Professor Barstow and her husband, theologian Tom Driver from the Union Theological Seminary, lectured at Vassar on “Sexism, Its Religious Origins and What to Do About It” in 1972. Her Married Priests and the Reforming Papacy: The Eleventh-Century Debates was published in 1982, and Joan of Arc: Heretic, Mystic, Shaman appeared in 1986.
Welcoming a capacity audience in Skinner Hall to the world of novelist and short story writer John Cheever, Associate Professor of English Everett Weedin portrayed it as one in which "cocktail parties and prehistoric turtles mingle on suburban lawns." Writing in The Miscellany News, Athena Vrettos '81 said the man called by critic John Leonard "the Chekov of the suburbs" fulfilled Weedin's promise. Reading from three short stories, "The Death of Justina," "The Swimmer" and an unpublished work, Cheever, she said, "shared the world with his audience as he read about spirits smiling up from suburbanites' English muffins and zoning regulations prohibiting death in certain parts of town." The author, Vrettos reported, explained two common Freudian interpretations of "The Swimmer" to the audience "in amused disgust," and, she concluded, "in his straight-faced nonchalance and his appealing sincerity, Cheever conveyed in his characters a convincing sense of realism, even though the situations in which they found themselves were at times incredible."
Winner of the 1958 National Book Award for The Wapshot Chronicle (1957), Cheever was awarded the Pulitzer Prize in fiction in April 1979 for The Stories of John Cheever (1978).
To celebrate Black History Month, the Student Afro-American Society (SAS) held a cultural weekend. A keynoted address by Professor of History Yosef A.A. Ben-jochannan, an Egyptologist from of Cornell University was accompanied by a jazz concert by American cornetist, guitarist and singer Olu Dara, a cabaret and a recital by the Hudson Valley Dance Theatre.
Dr. Ben-jochannan’s Black Man of the Nile and His Family (1969) set forth his thesis that the ancient high culture of Egypt was traceable to African origins.
Former Israeli Prime Minister Yithzak Rabin lectured on “The Prospects of Peace in the Middle East” in the Chapel. Speaking about ongoing peace negotiations between Egypt and Israel, he said, “We must translate the peace from the piece of paper which the reader signs into the realities of the lives of the people. Peace that will remain peace between diplomats, that will not be translated into the life of the average Egyptian in Cairo, in Alexandria, to the life of the average Israeli in Tel Aviv, in Bersheeba, will not be a good peace.” The Miscellany News
Peace between Israel and Egypt came in September 17, 1978 with the signing of the Camp David Accords. Rabin’s views on peace prompted an ultra-nationalist Israeli, displeased with the 1993 Oslo Accords, to assassinate him in 1995.
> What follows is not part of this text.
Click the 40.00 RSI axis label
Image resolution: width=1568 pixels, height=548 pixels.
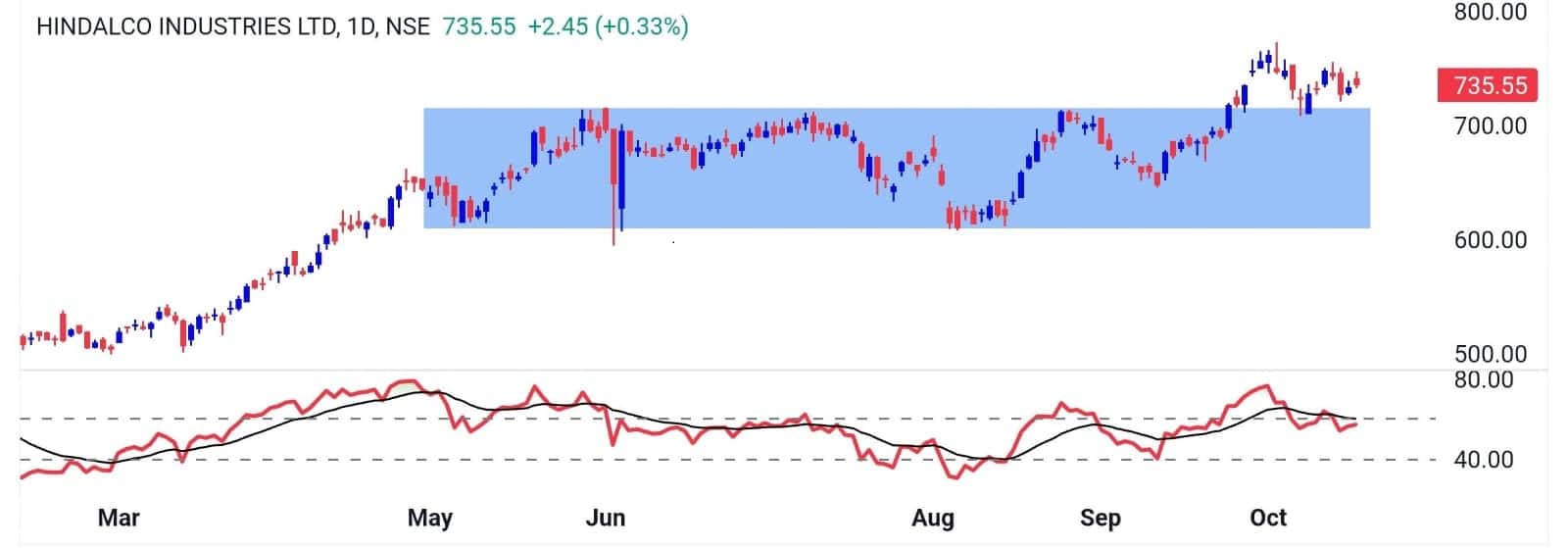coord(1483,460)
After United States recognition of the People’s Republic of China in December 1978 formal relations between the two nations began, and Vassar was invited to send some students to the Peking Language Institute for the coming year. Associate Professor of Chinese Yin-lien Chin, meeting in New York City with visiting Chinese Vice Minister of Education Li-Qi, described the college’s Chinese program and discussed with him a planned exchange of students between the two countries. This first exchange involved 65 American graduate students. In gratitude for her help with lowering the costs of the exchange program, the vice minister invited her to send some Vassar students—although undergraduates—to the Peking institute.
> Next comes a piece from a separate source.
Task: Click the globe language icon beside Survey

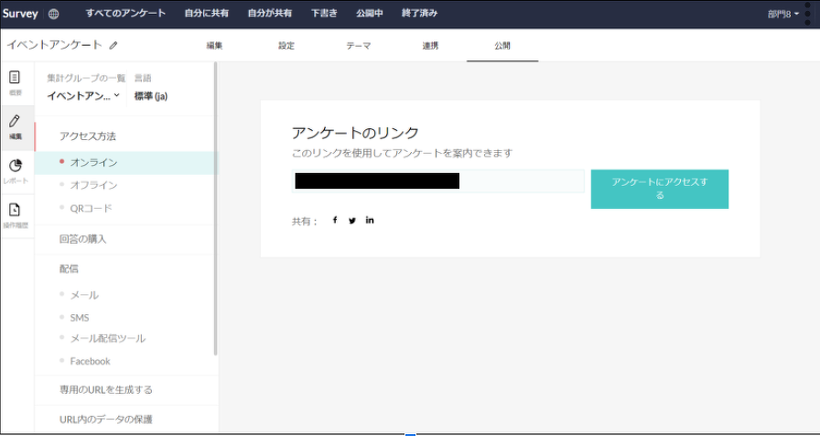Action: [53, 14]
The Vassar students, Teresa Colwell ’79, Linda Harris ’79, Leda Petrov ’79 and Lynn Sampsell ‘79 were the only non-graduate students invited and no Chinese students exchanged with them. “Five years ago,” Mrs. Chin said, “I wouldn’t have dared to think of sending our students to China…. During the Cultural Revolution there was hatred of Americans. It’s different now, they want to be friendly with Americans.”
Little was known about curricula, texts or academic documentation in the PRC, and even the dialect used in modern Chinese higher education was uncertain. The college assured the students that participation would not endanger their certification for graduation, and most of their costs were met by funding from the Maguire endowment, given by Helen Maguire Muller ‘45/44, in honor of her father.
An African-American student’s room was vandalized and racist words were written on her walls. The college hired a private investigator to investigate the incident and the Student Afro-American Society rallied in response, charging that the administration did not show sufficient commitment to affirmative action.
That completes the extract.